Over the last 2+ years, Wall Street analysts have pounded BestBuy on the size of their big box store fronts. Best Buy recently announced another 42 store closures – bring to 50 the total stores that will shutter in 2012. Best Buy has also worked over the last year to shrink their footprints. In some instances they have sublet some of their store square footage and in other instances they have given space back to the landlord. In their announcement last week, they recommitted to build out the smaller-format Best Buy Mobile store concept and remodel existing stores with a new Connected Store format.
But are overall square footage and the footprint of their stores, the key issue?

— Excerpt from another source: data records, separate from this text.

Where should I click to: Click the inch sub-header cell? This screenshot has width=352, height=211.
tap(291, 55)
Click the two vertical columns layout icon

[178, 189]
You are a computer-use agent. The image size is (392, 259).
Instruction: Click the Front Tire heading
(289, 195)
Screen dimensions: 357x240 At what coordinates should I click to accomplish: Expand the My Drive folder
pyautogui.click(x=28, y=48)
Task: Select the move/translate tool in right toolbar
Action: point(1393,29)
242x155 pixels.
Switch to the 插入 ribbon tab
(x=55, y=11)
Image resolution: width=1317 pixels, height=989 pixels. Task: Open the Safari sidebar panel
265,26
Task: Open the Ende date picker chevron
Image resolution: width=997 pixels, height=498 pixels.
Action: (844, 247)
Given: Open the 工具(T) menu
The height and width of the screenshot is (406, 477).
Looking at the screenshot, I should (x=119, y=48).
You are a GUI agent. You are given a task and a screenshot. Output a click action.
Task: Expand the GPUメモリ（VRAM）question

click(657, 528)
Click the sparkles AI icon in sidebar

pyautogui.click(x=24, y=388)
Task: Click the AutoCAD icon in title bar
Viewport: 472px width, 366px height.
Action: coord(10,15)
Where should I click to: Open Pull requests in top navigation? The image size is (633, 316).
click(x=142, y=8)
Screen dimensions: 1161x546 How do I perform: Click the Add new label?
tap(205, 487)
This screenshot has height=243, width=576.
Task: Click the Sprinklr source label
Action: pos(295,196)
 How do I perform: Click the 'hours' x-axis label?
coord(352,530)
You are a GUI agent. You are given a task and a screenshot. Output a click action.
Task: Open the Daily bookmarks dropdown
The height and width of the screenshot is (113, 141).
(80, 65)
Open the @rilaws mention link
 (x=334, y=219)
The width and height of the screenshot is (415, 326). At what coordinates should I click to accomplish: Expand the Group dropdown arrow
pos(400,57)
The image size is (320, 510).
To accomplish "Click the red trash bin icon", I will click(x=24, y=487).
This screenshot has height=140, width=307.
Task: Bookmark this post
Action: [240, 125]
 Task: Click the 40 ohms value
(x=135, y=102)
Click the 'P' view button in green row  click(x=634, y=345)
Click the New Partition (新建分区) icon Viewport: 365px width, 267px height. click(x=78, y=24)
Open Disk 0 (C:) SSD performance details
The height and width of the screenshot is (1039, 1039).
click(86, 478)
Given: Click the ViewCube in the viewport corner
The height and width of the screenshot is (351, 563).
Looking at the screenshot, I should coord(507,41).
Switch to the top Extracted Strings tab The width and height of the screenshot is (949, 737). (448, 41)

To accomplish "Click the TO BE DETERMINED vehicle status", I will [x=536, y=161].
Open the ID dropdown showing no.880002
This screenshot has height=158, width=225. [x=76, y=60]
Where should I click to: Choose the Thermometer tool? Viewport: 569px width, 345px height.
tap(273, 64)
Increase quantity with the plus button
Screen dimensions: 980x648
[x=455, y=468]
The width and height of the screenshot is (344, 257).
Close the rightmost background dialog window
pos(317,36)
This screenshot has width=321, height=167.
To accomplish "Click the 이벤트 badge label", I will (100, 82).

Wall Street’s motivation is driven by shifting dynamics within the consumer electronics space. Sales of large-format devices like televisions are declining while small-format devices like smartphones and tablets have driven overall industry growth for the last two years. As small-format devices dominate, Best Buy – as the Wall Street logic goes – should reduce square footage because smaller devices suggest less showroom space is necessary.
Beyond form-factor changes, the current (and temporary) decline in television sales and increase in sales of mobile-oriented devices have also had other impacts on consumer tech retailing. Importantly, more retailers are merchandising these mobile categories. While 5-6 retailers might offer traditional devices like televisions, mobile phones and tablets are being sold by these 5-6 traditional retailers and are additionally being sold by a host of “new” tech retailers. These new tech retailers include cellular carriers through their stores and websites. Manufacturers are also increasingly marketing devices directly to consumers. Apple iOS devices and Amazon with their suite of Kindle devices are only two examples of manufacturers going directly to consumers. In both of these cases, these companies have strong retailer ties. While Apple started as a manufacturer and has also transitioned into a retailer and Amazon went the other direction – the end-state is similar with the manufacturer of the underlying device having a strong and unique presence as a retailer. It is also commonly reported that margin differentials between devices like televisions and smartphones and tablets are pronounced.
The consumer tech landscape is ever-changing and at different times over the last 50 years, these changes have dictated a changing approach to consumer tech retailing. The current changes are surely pronounced, but it isn’t clear to me that less square footage will address the true underlying changes.